- _Texto da página_
:::
Como já lembramos antes, a Exortação Apostólica pede aos consagrados que vivam à imagem da comunidade apostólica o “sentire cum Ecclesia”, o construir a fraternidade da Igreja em todo o mundo, como também em cada Igreja Particular. Como consequência, a experiência chamada a crescer constantemente é a experiência do diálogo animado pela caridade. Isto vale especialmente para o testemunho da fraternidade em um mundo dividido e injusto. Por isso, chegou o tempo de uma comunhão sincera entre os diferentes institutos e sociedades de vida apostólica, como já se vê em muitos lugares. Os organismos de coordenação precisam ser apoiados assim como a comunhão e a colaboração com os leigos (cf VC 45-56).

A dignidade e o papel da mulher em geral, e da mulher consagrada em particular, foram bem acentuadas na “Vida Consagrada” (cf nn. 57 e 58). A Exortação prevê novas perspectivas de presença e de ação, além da urgência de criar “espaços de participação nos vários setores e a todos os níveis, mesmo nos processos de elaboração de decisões, sobretudo naquilo que lhes diz respeito” (VC 58). Ultimamente o Papa Francisco insiste muito sobre essa participação, como é o caso do dicastério da vida consagrada em Roma. As mulheres representam a maior parte das pessoas consagradas e, no entanto, não estão proporcionalmente representadas. O mesmo acontece para os mais variados campos da vida da Igreja onde sua presença significa uma postura de maior “humanização” das relações e uma manifestação mais completa da dimensão materna da Igreja. E ainda, consagrados e consagradas, capazes de um relacionamento recíproco iluminado pelo amor que vem do seio da Santíssima Trindade, poderão experimentar uma maior complementação entre as dimensões feminina e masculina, sem ferir com imaturidades e falta de conhecimento recíprocos o seu ser consagrados.

3. Consagrados e Consagradas, Discípulos e Discípulas do Senhor, na Escola da Comunhão.

Falamos de consagrados, isto é, de pessoas nas quais Deus depositou seu olhar de amor muito intenso e fez um chamado. Este idêntico olhar de Deus se dá em todos os outros chamados na Igreja e, por isso, não é privilégio dos consagrados. A estes, porém, o Senhor permitiu intuir a beleza de algumas dimensões do evangelho como caminho para seguí-lo. Em modo particular é o que acontece com os conselhos evangélicos de pobreza, castidade (virgindade) e obediência .
:::
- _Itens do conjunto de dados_
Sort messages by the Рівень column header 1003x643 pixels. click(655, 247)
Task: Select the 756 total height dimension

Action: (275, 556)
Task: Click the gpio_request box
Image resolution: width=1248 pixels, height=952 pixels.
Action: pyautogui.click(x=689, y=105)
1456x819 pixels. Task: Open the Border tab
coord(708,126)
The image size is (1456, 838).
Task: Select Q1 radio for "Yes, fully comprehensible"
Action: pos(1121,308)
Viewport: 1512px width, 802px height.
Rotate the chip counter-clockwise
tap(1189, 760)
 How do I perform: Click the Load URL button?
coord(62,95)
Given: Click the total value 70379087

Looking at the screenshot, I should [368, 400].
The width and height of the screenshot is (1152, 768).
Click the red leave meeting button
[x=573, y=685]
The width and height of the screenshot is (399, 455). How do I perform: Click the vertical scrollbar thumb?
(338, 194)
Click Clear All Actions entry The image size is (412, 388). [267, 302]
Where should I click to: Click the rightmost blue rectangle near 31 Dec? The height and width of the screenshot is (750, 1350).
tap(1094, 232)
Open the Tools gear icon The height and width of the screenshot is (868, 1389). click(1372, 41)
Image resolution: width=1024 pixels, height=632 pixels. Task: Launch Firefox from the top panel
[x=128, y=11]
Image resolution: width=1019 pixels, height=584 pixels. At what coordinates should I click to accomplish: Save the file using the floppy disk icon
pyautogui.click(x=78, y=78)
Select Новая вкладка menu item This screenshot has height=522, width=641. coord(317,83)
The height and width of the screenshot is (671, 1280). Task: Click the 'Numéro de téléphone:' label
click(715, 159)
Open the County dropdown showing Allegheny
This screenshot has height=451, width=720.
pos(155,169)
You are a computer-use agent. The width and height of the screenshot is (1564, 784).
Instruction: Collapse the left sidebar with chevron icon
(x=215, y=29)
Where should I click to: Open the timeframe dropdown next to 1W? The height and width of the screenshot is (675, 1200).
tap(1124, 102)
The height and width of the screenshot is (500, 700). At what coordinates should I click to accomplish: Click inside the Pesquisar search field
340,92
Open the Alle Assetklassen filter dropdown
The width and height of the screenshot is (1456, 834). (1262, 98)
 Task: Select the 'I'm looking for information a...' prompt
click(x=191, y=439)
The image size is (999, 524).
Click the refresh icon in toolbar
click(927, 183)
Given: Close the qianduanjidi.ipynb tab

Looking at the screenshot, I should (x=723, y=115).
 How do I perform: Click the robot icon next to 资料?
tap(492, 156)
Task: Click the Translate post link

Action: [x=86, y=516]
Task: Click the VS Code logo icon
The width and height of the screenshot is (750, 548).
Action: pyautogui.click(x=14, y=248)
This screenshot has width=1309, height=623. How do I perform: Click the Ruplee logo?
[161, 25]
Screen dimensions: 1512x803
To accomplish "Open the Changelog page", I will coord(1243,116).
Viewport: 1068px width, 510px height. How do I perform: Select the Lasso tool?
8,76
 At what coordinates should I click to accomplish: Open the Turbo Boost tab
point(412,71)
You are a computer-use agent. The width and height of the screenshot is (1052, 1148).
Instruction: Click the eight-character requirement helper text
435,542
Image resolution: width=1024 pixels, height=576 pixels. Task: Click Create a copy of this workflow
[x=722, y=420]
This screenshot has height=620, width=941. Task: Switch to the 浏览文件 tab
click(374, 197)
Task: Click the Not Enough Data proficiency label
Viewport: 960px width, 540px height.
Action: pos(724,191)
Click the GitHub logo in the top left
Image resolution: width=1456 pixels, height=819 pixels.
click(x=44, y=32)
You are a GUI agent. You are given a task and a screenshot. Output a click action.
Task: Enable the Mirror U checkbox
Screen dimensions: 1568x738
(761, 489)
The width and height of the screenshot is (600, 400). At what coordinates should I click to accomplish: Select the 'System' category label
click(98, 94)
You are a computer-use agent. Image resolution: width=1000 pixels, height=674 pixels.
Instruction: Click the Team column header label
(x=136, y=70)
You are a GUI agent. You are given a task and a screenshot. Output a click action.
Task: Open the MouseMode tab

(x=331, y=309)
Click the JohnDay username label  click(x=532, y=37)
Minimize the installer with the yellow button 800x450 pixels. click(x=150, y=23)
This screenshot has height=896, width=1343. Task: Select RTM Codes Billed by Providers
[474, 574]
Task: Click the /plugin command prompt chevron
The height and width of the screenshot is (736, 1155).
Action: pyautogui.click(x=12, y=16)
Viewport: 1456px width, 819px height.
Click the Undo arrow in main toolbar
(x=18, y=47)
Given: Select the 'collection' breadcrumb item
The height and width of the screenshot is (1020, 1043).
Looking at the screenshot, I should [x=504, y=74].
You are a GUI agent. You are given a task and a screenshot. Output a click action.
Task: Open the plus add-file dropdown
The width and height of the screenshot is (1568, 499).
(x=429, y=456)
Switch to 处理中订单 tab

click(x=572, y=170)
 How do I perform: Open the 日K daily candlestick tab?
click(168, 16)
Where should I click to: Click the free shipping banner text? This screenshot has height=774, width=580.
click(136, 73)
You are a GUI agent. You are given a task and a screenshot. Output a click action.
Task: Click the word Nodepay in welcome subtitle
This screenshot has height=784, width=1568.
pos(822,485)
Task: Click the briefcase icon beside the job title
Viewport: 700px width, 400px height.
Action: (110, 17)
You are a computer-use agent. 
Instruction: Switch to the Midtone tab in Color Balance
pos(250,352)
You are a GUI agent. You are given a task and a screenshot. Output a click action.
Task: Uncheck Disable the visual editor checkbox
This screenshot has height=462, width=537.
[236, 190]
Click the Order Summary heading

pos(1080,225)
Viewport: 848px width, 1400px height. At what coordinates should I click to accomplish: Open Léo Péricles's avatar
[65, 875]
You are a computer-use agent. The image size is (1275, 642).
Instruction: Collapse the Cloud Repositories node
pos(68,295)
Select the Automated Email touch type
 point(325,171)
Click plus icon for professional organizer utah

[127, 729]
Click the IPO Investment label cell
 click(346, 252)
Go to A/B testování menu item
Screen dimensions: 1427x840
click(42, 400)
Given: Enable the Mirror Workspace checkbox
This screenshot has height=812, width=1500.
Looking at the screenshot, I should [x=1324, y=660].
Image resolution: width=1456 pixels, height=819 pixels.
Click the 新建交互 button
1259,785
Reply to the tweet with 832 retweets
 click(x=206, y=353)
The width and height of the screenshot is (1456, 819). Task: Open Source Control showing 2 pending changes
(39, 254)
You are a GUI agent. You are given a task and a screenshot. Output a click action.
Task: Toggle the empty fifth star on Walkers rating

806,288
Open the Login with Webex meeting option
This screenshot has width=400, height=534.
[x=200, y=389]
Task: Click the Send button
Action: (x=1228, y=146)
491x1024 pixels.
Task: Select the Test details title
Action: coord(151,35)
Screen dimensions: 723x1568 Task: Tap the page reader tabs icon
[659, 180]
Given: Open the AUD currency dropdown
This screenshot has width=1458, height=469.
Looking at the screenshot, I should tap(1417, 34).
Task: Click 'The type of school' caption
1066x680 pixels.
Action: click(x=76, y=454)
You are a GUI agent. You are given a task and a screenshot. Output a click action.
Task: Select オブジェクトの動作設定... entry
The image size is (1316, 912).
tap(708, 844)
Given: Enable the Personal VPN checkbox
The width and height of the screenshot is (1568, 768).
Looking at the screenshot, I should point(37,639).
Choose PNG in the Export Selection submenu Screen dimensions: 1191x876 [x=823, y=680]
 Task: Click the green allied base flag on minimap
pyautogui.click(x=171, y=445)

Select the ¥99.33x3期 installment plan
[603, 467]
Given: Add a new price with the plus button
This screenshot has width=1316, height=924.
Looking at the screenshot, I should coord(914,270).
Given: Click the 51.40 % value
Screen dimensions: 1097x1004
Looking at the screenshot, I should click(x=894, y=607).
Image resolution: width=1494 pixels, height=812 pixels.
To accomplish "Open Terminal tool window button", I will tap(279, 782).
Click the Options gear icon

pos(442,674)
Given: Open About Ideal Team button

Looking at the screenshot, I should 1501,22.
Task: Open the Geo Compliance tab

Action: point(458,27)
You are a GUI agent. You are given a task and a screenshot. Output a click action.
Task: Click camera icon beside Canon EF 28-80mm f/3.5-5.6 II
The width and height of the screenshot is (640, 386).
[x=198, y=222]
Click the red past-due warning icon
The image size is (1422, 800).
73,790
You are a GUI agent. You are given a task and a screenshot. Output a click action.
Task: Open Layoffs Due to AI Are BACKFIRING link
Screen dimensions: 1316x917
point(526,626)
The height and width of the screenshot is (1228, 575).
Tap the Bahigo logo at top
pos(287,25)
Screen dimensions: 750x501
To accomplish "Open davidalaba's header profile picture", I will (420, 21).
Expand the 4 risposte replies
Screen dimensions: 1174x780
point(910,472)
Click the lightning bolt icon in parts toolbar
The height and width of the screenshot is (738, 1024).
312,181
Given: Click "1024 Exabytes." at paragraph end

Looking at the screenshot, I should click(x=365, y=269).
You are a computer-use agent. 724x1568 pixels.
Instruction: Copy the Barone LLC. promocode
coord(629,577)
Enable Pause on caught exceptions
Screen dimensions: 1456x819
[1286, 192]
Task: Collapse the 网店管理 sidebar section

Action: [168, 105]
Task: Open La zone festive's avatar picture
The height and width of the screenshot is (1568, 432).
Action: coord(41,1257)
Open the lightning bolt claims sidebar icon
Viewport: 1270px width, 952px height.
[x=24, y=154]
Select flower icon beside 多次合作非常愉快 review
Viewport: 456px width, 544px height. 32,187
:::
- _Atividades propostas_
- a) Resuma em duas frases o texto sobre a vida consagrada.
- b) De acordo com o texto sobre a vida consagrada, quem representa a maior parte das pessoas consagradas?
- c) Enumere os conselhos evangélicos mencionados no texto sobre a vida consagrada.

- _Respostas das atividades_
- a) A Exortação Apostólica pede aos consagrados que construam a fraternidade da Igreja por meio do diálogo animado pela caridade, em comunhão entre os diferentes institutos e em colaboração com os leigos. Ela também destaca a dignidade e o papel da mulher consagrada, que representa a maior parte das pessoas consagradas sem estar proporcionalmente representada, e aponta a urgência de criar espaços de participação, inclusive nos processos de decisão.

- b) As mulheres.

- c) Pobreza, castidade (virgindade) e obediência.